I have four indoor cats & two leather sofas with no scratches.


----------



## Mrs B (12 April 2014)

Try spraying the scratching post with catnip oil ...

https://www.google.co.uk/#q=catnip+oil&tbm=shop


----------



## hackneylass2 (13 April 2014)

I can highly  recommend the claw sheaths, although they were fine for my inveterate furniture scratcher years ago, she was an indoor cat.  
I wouldn't fancy putting them on an outdoor cat as their natural defence, if needed, is rendered useless.


----------



## weebarney (13 April 2014)

We used a cat deter spray on our stuff. Buy it from pet shops


----------



## TrasaM (13 April 2014)

Have vision of happyclappy trying to get cat to stay still while she pulls his claws  hope she's got a first aid kit to hand.
Mine have never bothered the leather sofas..they have however a penchant for the bottom step of the stair carpet and boy is a rug vandal if he wants to get your attention. 
Maybe if you cover the arms and sides with throws until the novelty wears off?


----------



## ILuvCowparsely (13 April 2014)

happyclappy said:



			scratching posts etc have never stopped him. his nails are reasonably short and i cannot imagine this beastie allowng us to clip his nails.

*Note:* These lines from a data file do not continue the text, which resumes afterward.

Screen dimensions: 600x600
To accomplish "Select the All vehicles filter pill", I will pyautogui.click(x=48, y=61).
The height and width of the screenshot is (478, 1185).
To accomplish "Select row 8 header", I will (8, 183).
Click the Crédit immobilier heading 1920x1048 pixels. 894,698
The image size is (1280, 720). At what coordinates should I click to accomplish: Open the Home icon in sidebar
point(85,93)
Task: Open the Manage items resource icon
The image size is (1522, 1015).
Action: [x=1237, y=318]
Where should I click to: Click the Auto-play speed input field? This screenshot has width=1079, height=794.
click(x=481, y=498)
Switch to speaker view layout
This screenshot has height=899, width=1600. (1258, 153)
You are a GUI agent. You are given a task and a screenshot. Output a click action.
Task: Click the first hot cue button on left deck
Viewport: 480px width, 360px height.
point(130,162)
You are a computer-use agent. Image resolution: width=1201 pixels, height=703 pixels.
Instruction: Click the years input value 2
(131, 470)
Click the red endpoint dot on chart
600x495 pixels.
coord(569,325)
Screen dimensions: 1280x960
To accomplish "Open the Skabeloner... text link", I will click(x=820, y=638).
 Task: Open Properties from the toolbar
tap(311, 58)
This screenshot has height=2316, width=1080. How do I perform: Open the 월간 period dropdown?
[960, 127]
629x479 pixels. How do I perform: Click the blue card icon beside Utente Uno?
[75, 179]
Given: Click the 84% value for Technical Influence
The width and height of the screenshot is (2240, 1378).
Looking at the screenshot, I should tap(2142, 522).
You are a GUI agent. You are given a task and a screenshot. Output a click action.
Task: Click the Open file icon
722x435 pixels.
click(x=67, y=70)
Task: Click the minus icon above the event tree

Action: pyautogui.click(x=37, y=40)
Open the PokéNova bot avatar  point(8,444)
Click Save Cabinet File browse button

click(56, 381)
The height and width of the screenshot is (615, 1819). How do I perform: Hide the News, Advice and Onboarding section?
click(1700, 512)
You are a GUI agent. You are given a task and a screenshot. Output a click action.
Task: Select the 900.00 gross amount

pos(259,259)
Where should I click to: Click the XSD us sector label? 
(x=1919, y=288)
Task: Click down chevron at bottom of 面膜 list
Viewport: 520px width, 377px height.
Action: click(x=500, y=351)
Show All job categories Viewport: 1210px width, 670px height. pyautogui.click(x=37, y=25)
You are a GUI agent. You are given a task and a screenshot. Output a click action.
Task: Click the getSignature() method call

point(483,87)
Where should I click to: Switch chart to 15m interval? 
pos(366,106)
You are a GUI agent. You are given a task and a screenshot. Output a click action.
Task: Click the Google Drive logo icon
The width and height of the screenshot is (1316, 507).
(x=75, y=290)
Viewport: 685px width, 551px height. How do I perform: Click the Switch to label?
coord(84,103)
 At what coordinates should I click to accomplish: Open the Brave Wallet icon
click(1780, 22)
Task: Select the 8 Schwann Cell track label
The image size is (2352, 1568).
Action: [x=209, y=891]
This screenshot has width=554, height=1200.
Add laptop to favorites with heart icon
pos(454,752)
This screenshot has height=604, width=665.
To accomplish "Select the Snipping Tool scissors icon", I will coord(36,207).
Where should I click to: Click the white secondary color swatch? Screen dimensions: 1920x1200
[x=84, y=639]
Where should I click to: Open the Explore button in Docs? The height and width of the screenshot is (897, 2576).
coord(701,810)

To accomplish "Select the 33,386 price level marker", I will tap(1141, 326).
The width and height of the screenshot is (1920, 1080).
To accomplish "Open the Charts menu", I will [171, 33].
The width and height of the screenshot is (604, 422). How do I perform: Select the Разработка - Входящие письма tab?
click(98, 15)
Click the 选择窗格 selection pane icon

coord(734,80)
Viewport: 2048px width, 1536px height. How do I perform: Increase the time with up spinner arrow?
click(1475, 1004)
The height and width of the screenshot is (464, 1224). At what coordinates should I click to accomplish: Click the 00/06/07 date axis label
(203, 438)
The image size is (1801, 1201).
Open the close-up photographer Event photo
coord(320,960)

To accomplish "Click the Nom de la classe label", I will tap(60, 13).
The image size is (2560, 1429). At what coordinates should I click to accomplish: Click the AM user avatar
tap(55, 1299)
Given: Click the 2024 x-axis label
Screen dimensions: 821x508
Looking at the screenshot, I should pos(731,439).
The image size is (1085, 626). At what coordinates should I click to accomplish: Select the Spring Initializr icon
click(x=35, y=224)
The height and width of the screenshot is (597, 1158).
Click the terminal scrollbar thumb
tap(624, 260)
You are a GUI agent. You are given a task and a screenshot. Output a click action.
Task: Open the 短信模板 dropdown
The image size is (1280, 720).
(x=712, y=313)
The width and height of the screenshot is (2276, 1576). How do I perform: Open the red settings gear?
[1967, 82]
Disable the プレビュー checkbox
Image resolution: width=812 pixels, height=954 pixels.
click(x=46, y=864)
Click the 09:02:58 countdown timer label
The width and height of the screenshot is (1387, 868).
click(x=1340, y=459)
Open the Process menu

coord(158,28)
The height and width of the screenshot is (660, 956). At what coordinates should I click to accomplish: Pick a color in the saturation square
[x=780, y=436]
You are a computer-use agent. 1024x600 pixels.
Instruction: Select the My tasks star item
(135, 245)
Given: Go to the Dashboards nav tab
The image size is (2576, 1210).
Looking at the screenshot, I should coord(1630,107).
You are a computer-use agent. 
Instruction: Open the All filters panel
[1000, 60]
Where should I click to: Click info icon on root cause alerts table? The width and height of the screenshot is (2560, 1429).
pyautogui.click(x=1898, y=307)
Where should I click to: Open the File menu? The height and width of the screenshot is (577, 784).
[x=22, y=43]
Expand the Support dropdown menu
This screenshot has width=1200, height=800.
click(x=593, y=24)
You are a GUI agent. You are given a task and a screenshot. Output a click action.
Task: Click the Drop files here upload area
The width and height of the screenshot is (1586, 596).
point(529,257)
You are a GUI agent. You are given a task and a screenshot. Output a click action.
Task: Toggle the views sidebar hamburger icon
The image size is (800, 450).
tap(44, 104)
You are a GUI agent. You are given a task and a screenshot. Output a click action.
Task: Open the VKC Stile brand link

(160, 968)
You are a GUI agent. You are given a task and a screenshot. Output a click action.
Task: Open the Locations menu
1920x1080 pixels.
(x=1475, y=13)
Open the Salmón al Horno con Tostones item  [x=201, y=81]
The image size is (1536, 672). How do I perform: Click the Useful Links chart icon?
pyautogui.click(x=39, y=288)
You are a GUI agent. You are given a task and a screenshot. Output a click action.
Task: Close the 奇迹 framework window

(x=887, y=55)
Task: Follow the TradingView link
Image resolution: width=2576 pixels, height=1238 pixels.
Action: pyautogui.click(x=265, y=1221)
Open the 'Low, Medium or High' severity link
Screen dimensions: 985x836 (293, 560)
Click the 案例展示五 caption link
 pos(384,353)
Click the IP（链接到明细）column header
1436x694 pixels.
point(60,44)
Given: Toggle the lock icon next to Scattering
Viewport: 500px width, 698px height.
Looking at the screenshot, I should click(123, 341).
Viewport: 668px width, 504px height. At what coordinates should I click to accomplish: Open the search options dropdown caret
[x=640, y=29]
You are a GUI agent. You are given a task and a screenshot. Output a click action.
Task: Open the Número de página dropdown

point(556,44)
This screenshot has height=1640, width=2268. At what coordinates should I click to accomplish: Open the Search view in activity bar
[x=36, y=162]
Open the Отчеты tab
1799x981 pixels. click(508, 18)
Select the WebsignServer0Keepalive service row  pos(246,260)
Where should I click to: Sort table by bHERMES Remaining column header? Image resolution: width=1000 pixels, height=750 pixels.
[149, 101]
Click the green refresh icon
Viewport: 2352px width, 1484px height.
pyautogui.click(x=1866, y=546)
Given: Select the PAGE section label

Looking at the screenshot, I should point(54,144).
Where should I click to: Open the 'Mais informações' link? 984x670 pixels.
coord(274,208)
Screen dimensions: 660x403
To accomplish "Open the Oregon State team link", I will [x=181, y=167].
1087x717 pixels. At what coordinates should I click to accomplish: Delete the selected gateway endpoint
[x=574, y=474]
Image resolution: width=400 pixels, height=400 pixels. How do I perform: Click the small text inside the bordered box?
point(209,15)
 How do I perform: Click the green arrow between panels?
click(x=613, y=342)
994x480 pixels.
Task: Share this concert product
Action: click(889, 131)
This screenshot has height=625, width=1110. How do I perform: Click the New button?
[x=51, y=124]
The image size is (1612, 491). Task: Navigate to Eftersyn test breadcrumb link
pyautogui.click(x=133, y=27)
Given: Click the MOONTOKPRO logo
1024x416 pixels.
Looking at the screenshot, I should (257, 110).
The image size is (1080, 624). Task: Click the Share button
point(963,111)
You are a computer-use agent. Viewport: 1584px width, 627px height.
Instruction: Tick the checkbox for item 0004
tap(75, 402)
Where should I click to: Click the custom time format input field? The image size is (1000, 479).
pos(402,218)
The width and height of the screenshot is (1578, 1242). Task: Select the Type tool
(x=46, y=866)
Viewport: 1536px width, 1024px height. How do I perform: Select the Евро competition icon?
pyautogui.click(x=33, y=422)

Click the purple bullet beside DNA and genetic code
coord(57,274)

don't want him de clawed as he is an outdoor cat.

oh well, here come the pliers.

whistles off to the tool kit.
		
Click to expand...


I have seen Jackson Galaxy cure up teen cats with his method of scratching, urinating, agressive etc.


----------



## thewonderhorse (14 April 2014)

s4sugar said:



			Declawing is illegal in the uk.
		
Click to expand...

Quite right too. Bloody awful practice.


----------



## TrasaM (14 April 2014)

Originally Posted by s4sugar  
Declawing is illegal in the uk.
Quite right too. Bloody awful practice.

You do realise that the OP was joking


----------



## thewonderhorse (14 April 2014)

Yes, just stating that its an awful practice.


----------



## happyclappy (14 April 2014)

no not joking - have declawed with the pliers.:devilish:


ok, not. i know it is illegal to declaw in the uk even if it is common practice in the states. i abhor the idea. we have throws over for now but some damage has been done. part of cat owning life really and we will survive.


----------